§ **Tekstgedeelte**:

^^^^^^^^^^^^^^^^

1.
In het verzoek om een vergunning voor een accijnsgoederenplaats worden gegevens verstrekt met betrekking tot:
a. de soort of de soorten accijnsgoederen waarvoor de accijnsgoederenplaats is bestemd;
b. de hoeveelheid accijnsgoederen, onderscheiden naar de soort, die naar verwachting in de accijnsgoederenplaats per jaar zal worden vervaardigd dan wel gemiddeld over een jaar zonder verschuldigdheid van accijns voorhanden zal zijn;
c. de persoon op wiens naam de vergunning dient te worden gesteld;
d. de administratie en de administratieve organisatie met betrekking tot de als accijnsgoederenplaats aan te merken plaats; en
e. de locatie en de inrichting van de als accijnsgoederenplaats aan te wijzen plaats.
2.
Bij ministeriële regeling worden nadere regels gesteld met betrekking tot de gegevens die het verzoek moet bevatten.
1.

^^^^^^^^^^^^^^^^

§ **Wat wordt gevraagd**:
(1) Waarmee worden volgens het wetsartikel over de accijnsgoederenplaats nadere regels gesteld over de gegevens die het verzoek moet bevatten?
(2) Herhaal uit het wetsartikel over de accijnsgoederenplaats alles van "In het verzoek" tot en met "verzoek moet bevatten.", woord voor woord.
(3) Ga verder met het wetsartikel over de accijnsgoederenplaats vanaf het punt waar het ophoudt.

Gegevens voor het vinden van items:
^^^^^^^^^^^^^^^^

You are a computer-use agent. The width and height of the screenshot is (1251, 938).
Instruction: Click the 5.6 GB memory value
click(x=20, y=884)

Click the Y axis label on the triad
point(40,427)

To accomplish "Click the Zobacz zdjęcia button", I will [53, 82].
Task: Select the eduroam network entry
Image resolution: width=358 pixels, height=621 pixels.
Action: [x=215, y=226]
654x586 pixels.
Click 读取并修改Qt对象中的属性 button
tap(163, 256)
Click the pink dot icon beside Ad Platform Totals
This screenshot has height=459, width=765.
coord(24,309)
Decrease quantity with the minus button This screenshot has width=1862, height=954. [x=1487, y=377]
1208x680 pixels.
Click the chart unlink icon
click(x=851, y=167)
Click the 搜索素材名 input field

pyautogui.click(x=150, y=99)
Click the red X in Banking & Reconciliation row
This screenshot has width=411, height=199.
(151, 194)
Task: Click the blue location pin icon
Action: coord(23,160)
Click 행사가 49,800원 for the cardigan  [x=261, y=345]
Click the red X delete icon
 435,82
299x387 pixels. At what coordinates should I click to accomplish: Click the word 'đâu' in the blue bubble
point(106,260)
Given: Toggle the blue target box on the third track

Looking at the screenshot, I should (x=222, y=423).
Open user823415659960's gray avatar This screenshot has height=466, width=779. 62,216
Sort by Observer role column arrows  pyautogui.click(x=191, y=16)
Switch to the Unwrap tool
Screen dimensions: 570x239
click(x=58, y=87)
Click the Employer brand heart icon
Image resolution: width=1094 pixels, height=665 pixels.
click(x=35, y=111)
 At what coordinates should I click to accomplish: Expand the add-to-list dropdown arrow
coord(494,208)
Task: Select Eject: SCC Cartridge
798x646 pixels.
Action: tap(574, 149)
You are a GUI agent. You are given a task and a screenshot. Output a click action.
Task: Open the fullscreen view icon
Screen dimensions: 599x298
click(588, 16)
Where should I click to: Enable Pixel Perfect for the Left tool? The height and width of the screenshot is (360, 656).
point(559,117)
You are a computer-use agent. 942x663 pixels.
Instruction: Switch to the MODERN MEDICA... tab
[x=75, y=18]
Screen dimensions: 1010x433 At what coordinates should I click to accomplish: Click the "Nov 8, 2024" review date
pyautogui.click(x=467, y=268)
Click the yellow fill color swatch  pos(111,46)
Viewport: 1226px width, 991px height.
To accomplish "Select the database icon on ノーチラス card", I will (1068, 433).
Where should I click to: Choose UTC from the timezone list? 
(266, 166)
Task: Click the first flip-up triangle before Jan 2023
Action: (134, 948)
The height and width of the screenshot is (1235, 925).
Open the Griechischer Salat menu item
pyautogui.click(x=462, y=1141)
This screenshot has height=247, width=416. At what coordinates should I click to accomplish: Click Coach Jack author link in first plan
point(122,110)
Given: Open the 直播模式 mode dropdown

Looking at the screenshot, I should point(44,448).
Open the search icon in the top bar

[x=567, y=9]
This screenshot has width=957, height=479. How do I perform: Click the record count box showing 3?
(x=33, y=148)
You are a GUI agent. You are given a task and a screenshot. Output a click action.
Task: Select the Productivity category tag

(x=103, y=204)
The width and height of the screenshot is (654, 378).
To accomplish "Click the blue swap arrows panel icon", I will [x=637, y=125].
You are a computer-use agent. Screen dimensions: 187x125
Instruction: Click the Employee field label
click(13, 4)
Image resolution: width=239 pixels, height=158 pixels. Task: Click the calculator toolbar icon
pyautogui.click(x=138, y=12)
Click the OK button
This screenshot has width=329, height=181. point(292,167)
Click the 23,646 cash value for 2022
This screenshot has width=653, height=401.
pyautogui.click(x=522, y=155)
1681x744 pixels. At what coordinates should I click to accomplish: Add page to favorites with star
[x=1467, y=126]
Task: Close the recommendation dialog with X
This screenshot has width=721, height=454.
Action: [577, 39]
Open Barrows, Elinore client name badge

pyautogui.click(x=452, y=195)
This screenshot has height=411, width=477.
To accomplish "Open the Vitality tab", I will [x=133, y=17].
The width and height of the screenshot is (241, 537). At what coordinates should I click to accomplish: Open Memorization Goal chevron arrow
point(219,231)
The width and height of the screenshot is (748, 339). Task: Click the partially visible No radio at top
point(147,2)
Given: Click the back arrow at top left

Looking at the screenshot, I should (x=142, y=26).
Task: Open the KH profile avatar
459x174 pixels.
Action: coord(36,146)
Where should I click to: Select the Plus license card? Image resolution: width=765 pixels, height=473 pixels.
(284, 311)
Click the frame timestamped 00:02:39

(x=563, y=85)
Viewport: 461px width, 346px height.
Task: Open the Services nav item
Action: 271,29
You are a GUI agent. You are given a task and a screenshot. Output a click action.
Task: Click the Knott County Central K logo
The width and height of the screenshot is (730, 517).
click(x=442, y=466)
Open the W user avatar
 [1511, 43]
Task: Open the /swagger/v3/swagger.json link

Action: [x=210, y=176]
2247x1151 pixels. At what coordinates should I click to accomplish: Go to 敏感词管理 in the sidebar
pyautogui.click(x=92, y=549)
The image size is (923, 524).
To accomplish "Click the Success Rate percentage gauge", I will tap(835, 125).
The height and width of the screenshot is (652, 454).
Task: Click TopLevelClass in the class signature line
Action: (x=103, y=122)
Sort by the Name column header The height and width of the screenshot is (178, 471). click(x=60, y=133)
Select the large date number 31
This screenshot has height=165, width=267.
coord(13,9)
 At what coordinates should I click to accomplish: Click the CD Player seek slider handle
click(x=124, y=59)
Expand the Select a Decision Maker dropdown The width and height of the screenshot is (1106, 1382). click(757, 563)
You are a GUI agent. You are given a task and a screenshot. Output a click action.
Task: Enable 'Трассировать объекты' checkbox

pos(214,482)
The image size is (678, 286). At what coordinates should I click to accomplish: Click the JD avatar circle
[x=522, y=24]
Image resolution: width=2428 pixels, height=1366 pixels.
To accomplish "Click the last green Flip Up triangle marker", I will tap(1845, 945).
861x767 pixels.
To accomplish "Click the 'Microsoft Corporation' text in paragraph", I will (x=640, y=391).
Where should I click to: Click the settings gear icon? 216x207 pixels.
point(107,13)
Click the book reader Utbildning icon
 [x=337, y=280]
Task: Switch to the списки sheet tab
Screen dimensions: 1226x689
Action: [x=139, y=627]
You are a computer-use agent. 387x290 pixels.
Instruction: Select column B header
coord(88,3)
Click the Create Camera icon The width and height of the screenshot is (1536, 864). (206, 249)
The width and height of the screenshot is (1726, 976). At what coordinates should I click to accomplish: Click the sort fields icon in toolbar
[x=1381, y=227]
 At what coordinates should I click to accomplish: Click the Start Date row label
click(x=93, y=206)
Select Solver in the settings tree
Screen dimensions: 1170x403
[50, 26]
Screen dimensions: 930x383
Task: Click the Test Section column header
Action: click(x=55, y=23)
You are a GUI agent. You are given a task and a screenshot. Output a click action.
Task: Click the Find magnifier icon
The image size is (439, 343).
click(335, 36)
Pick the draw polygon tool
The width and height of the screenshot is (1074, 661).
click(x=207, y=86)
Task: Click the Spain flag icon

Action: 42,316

^^^^^^^^^^^^^^^^

§ **Antwoorden**:
(1) Bij ministeriële regeling.

(2)
In het verzoek om een vergunning voor een accijnsgoederenplaats worden gegevens verstrekt met betrekking tot:
a. de soort of de soorten accijnsgoederen waarvoor de accijnsgoederenplaats is bestemd;
b. de hoeveelheid accijnsgoederen, onderscheiden naar de soort, die naar verwachting in de accijnsgoederenplaats per jaar zal worden vervaardigd dan wel gemiddeld over een jaar zonder verschuldigdheid van accijns voorhanden zal zijn;
c. de persoon op wiens naam de vergunning dient te worden gesteld;
d. de administratie en de administratieve organisatie met betrekking tot de als accijnsgoederenplaats aan te merken plaats; en
e. de locatie en de inrichting van de als accijnsgoederenplaats aan te wijzen plaats.
2.
Bij ministeriële regeling worden nadere regels gesteld met betrekking tot de gegevens die het verzoek moet bevatten.

(3)
In afwijking van artikel 40, eerste lid, kan, indien degene die een vergunning voor een accijnsgoederenplaats wil verkrijgen niet beschikt over een plaats waar accijnsgoederen worden vervaardigd dan wel opgeslagen, een verzoek om een vergunning voor een accijnsgoederenplaats door de inspecteur worden toegewezen, indien deze persoon in Nederland is gevestigd en in de uitoefening van zijn bedrijf optreedt als:
a. handelaar in minerale oliën, maar de door hem gekochte minerale oliën niet zelf in opslag neemt;
b. tussenpersoon ten behoeve van vergunninghouders van een accijnsgoederenplaats voor minerale oliën waar minerale oliën worden vervaardigd dan wel opgeslagen;
c. bunkerhandelaar in minerale oliën, die de door hem gekochte minerale oliën uitsluitend aflevert aan boord van schepen in het kader van de bevoorrading van schepen, bedoeld in artikel 66, eerste lid, onderdeel a.
2.
Bij algemene maatregel van bestuur worden voorwaarden en beperkingen gesteld waaronder de vergunning, bedoeld in het eerste lid, wordt verleend.
3.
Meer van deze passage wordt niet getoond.